Leave out the pictures and retype exactly the lines from the line with "You are a computer-use" through the end of the listing below.

Records for this task START

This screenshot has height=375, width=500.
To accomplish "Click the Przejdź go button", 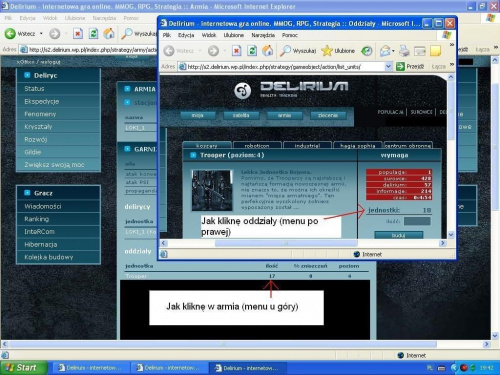I will pos(410,67).
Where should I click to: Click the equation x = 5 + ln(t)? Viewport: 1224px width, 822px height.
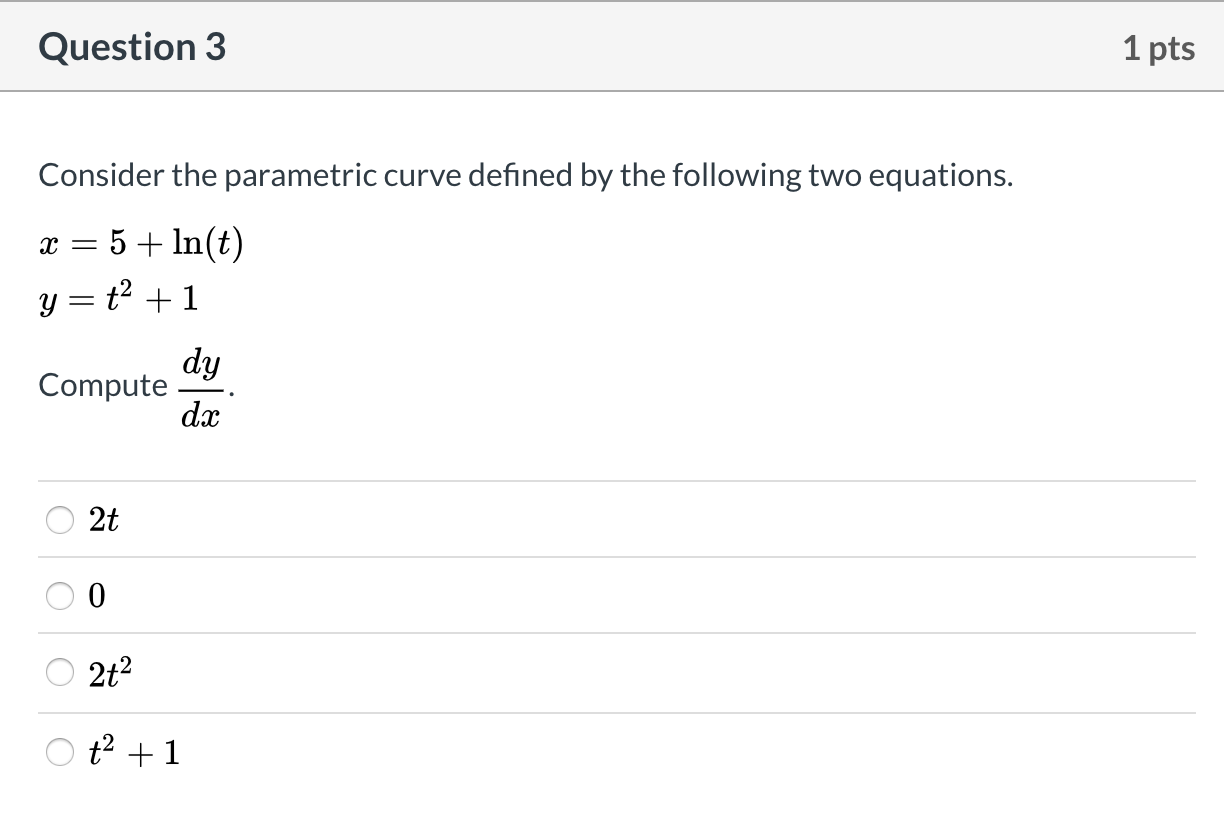point(140,243)
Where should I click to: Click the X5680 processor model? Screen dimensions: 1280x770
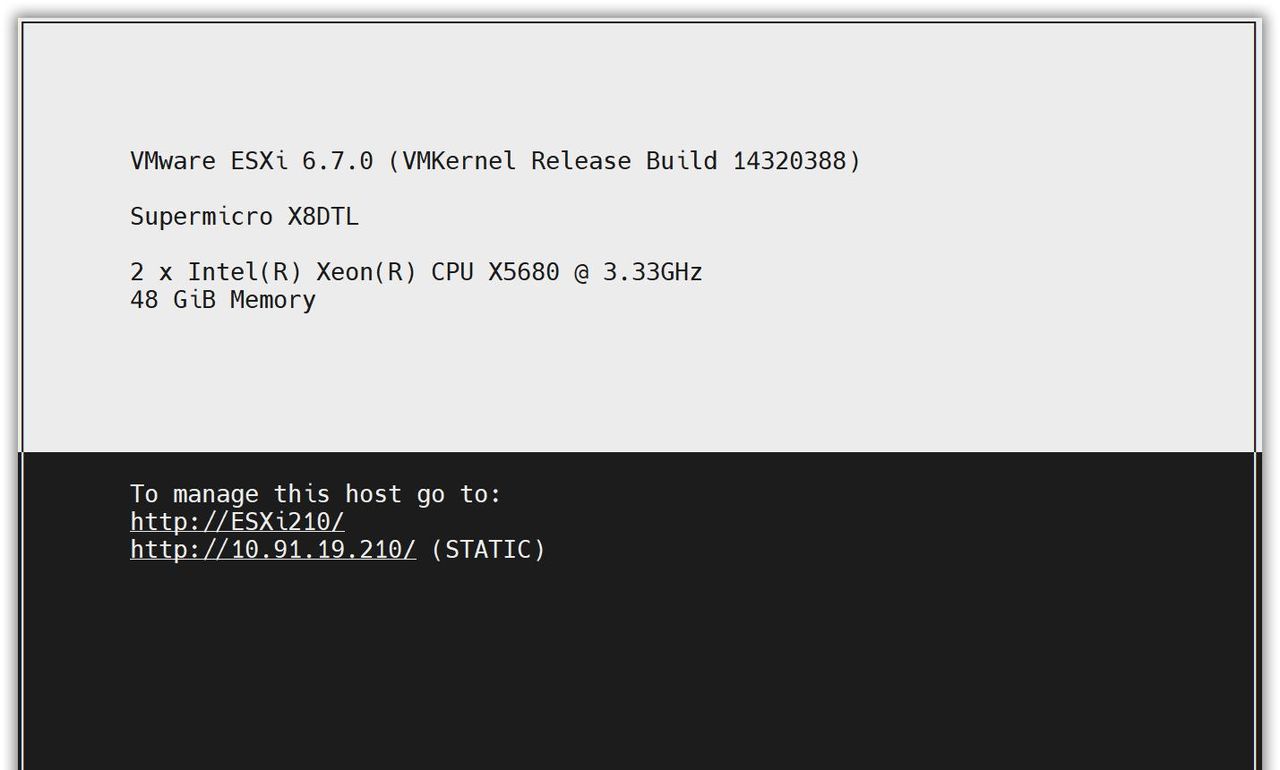click(x=523, y=272)
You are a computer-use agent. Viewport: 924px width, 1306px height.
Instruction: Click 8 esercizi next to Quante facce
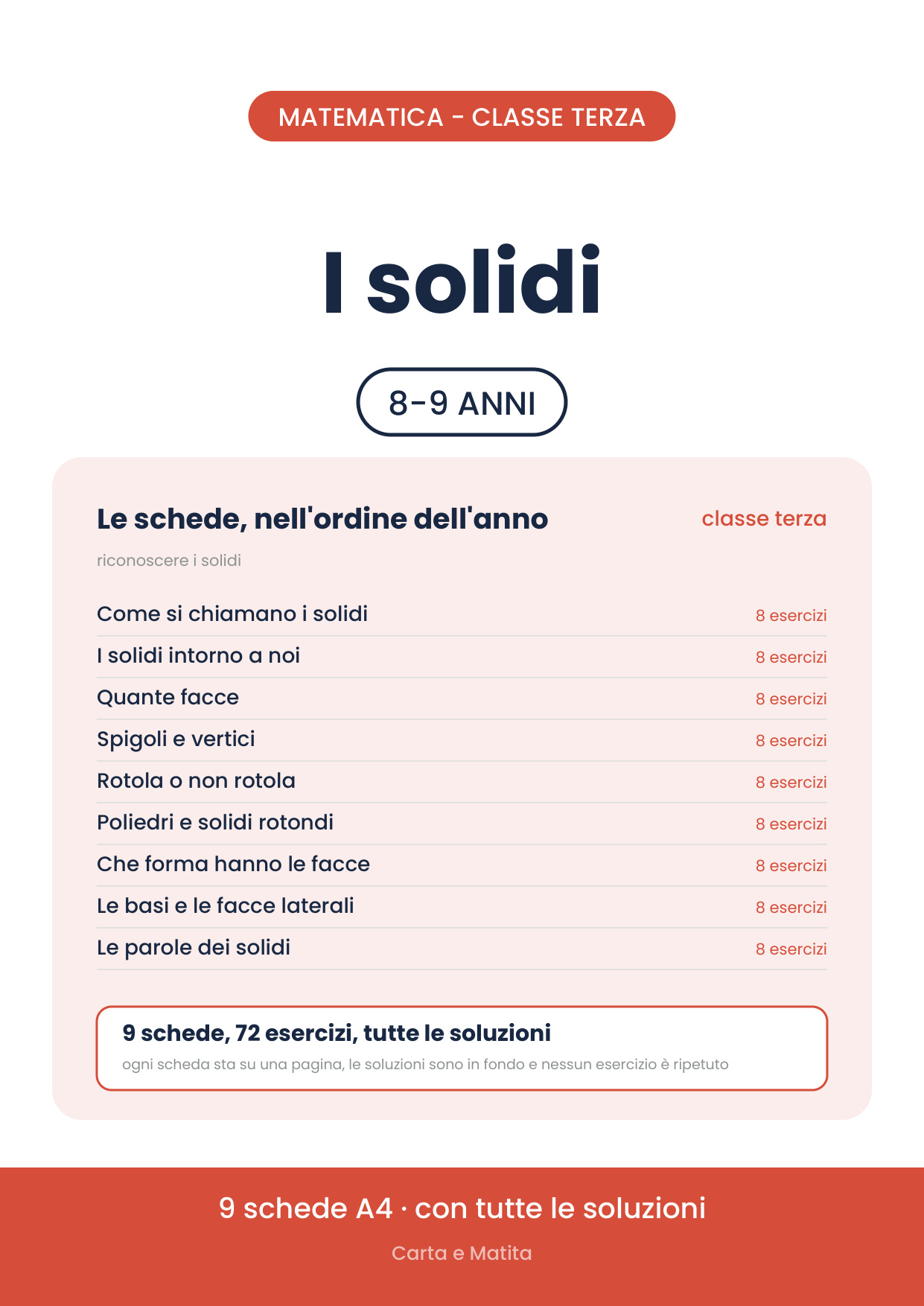click(791, 698)
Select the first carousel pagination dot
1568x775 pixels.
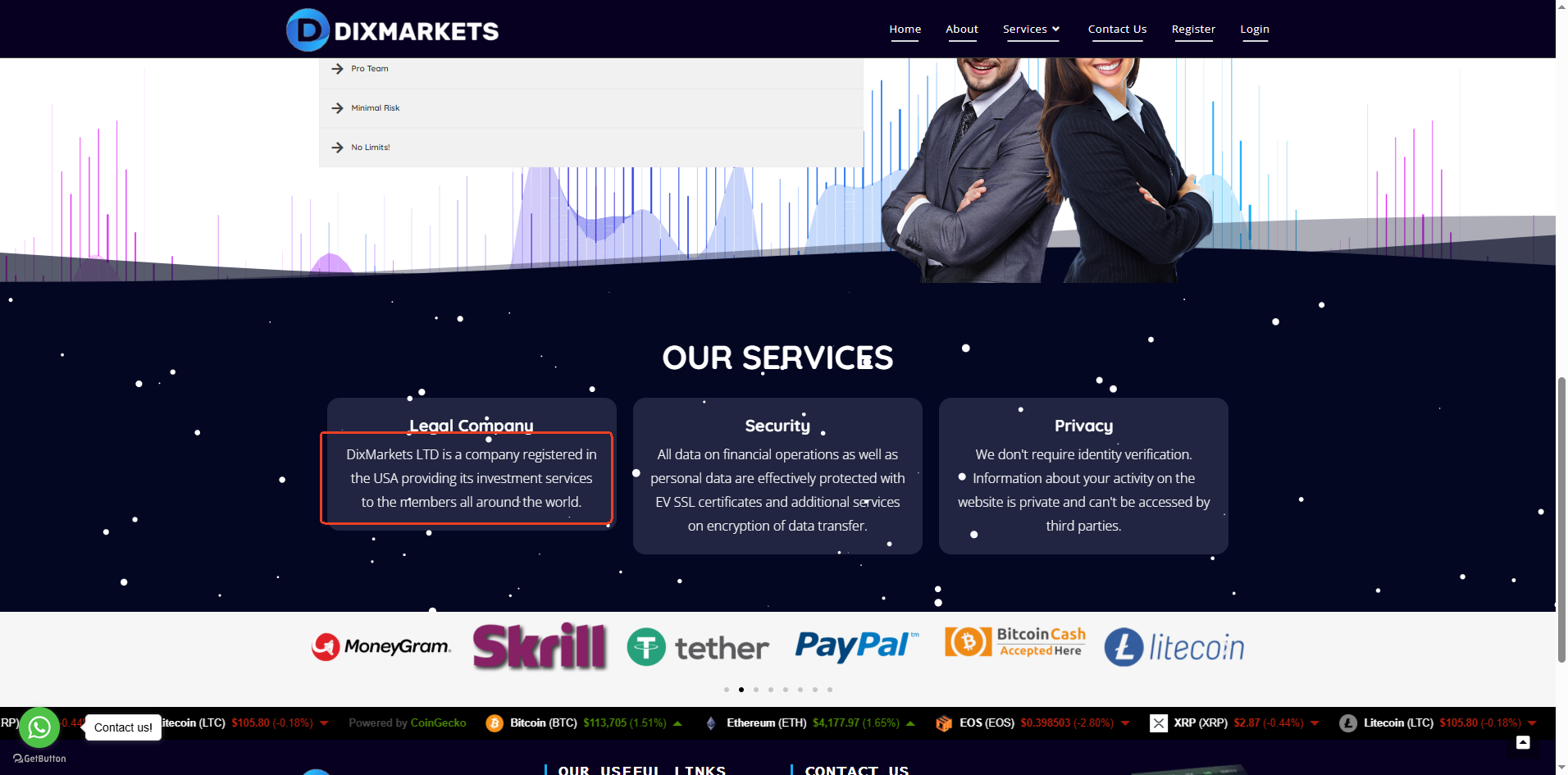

Records for this task END

Answer to this problem:
You are a computer-use agent. Viewport: 924px width, 1306px height.
Instruction: Click 8 esercizi next to Quante facce
click(791, 698)
Select the first carousel pagination dot
1568x775 pixels.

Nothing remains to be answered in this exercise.